RECORDS:
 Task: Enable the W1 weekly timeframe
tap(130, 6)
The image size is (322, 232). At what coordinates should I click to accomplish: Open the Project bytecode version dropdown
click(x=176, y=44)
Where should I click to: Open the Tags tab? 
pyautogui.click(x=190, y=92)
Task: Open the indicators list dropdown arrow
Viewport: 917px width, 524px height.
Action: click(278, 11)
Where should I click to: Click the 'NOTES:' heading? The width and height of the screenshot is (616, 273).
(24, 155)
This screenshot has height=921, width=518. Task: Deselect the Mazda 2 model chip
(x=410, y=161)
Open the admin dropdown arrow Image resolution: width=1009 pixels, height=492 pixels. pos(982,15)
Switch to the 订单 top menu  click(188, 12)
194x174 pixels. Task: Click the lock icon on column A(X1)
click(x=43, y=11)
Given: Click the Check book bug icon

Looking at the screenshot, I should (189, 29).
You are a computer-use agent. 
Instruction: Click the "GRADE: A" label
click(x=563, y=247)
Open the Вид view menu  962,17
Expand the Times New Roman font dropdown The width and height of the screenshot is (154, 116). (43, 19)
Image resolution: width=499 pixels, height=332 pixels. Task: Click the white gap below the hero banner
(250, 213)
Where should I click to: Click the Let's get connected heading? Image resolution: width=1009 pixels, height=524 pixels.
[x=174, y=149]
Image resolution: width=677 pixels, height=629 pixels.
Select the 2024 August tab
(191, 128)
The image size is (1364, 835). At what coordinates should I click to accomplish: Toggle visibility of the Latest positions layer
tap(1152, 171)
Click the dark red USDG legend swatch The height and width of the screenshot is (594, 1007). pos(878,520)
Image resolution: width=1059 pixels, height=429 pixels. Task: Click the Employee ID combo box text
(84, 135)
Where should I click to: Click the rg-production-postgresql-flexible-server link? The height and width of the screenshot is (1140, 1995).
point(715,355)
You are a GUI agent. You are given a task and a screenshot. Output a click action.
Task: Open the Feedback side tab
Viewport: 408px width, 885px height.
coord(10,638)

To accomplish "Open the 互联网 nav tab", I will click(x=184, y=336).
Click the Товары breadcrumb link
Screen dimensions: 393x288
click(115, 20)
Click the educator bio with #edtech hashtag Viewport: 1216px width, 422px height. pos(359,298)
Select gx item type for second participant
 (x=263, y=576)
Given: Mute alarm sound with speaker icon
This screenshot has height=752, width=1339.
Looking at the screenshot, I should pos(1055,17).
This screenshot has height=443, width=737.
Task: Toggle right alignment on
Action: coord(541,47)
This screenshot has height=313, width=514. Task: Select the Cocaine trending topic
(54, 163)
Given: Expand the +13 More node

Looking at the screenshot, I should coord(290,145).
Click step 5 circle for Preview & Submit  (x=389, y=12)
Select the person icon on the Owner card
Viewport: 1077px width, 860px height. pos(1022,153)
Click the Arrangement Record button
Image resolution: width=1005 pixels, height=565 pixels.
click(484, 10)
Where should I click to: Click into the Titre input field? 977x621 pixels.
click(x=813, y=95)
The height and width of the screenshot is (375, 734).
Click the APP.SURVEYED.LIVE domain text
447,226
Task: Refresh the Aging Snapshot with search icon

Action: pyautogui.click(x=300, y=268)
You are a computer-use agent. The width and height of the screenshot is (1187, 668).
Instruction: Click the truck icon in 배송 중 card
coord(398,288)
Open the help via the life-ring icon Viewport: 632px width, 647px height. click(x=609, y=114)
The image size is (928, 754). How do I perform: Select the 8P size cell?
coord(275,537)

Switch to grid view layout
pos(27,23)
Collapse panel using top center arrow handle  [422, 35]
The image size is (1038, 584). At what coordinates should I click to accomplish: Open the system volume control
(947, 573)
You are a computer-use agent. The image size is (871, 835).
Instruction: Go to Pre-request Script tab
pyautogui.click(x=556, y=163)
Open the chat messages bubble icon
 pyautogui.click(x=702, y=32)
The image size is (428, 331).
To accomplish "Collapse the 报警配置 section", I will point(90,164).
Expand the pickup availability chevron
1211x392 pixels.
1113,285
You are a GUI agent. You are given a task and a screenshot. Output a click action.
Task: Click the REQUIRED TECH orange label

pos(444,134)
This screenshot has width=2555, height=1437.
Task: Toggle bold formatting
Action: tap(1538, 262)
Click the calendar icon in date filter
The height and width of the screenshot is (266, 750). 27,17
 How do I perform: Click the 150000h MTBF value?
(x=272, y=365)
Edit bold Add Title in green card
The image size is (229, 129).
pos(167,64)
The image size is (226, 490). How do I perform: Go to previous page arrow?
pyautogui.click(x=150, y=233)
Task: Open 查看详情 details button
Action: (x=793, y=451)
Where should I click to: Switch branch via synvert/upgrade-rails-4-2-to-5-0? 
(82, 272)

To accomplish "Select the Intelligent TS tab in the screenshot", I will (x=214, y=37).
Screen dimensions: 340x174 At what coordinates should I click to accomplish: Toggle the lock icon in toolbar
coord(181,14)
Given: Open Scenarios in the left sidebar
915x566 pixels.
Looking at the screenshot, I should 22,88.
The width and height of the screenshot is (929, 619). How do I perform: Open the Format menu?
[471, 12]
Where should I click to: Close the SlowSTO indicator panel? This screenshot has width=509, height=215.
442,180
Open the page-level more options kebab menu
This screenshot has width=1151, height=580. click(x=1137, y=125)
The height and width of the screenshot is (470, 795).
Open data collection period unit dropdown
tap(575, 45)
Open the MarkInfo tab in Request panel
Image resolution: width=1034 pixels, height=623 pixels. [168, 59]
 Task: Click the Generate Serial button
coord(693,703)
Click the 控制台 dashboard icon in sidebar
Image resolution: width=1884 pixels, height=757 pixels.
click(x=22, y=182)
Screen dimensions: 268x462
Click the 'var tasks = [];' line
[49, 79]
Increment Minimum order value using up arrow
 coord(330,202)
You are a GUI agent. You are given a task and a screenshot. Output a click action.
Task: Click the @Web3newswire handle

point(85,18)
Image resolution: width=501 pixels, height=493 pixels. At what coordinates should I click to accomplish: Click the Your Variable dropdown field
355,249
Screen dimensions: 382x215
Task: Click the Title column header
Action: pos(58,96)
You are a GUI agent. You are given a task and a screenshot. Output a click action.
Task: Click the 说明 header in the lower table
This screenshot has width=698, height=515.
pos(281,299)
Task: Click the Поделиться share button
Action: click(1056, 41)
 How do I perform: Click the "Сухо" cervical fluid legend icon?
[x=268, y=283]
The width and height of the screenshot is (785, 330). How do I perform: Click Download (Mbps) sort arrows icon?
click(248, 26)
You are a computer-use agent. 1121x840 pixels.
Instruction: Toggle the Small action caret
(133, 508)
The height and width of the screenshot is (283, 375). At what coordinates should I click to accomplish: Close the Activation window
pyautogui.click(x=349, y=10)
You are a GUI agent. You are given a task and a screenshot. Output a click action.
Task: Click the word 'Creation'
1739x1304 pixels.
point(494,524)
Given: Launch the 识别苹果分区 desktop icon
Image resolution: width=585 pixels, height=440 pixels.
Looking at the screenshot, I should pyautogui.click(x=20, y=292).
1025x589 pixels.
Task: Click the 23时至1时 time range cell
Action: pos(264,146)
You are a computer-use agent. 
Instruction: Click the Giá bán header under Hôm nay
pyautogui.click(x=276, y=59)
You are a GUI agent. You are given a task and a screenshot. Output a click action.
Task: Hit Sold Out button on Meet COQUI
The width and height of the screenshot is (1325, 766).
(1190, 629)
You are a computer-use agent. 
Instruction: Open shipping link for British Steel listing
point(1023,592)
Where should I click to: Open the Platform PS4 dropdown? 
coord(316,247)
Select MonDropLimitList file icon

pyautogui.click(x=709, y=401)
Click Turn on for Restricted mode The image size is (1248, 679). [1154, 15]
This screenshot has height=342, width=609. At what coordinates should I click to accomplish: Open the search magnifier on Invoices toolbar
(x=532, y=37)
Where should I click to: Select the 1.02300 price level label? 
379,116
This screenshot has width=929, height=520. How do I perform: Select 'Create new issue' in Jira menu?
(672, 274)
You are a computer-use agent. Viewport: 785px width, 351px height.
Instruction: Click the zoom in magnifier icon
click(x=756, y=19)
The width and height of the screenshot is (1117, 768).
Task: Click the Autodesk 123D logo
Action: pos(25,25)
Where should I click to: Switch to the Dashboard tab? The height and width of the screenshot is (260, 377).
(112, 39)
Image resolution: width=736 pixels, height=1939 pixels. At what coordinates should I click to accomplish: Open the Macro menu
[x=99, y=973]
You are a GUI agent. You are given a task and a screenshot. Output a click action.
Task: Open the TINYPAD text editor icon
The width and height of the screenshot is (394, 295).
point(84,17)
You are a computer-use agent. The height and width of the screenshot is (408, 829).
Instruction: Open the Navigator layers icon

AIM OF THE TASK:
Copy the listing lines from the line containing "fluid legend icon?" to the line containing "point(494,524)", keeping both of those lines.

SOLUTION TO THIS PROBLEM:
 How do I perform: Click the "Сухо" cervical fluid legend icon?
[x=268, y=283]
The width and height of the screenshot is (785, 330). How do I perform: Click Download (Mbps) sort arrows icon?
click(248, 26)
You are a computer-use agent. 1121x840 pixels.
Instruction: Toggle the Small action caret
(133, 508)
The height and width of the screenshot is (283, 375). At what coordinates should I click to accomplish: Close the Activation window
pyautogui.click(x=349, y=10)
You are a GUI agent. You are given a task and a screenshot. Output a click action.
Task: Click the word 'Creation'
1739x1304 pixels.
point(494,524)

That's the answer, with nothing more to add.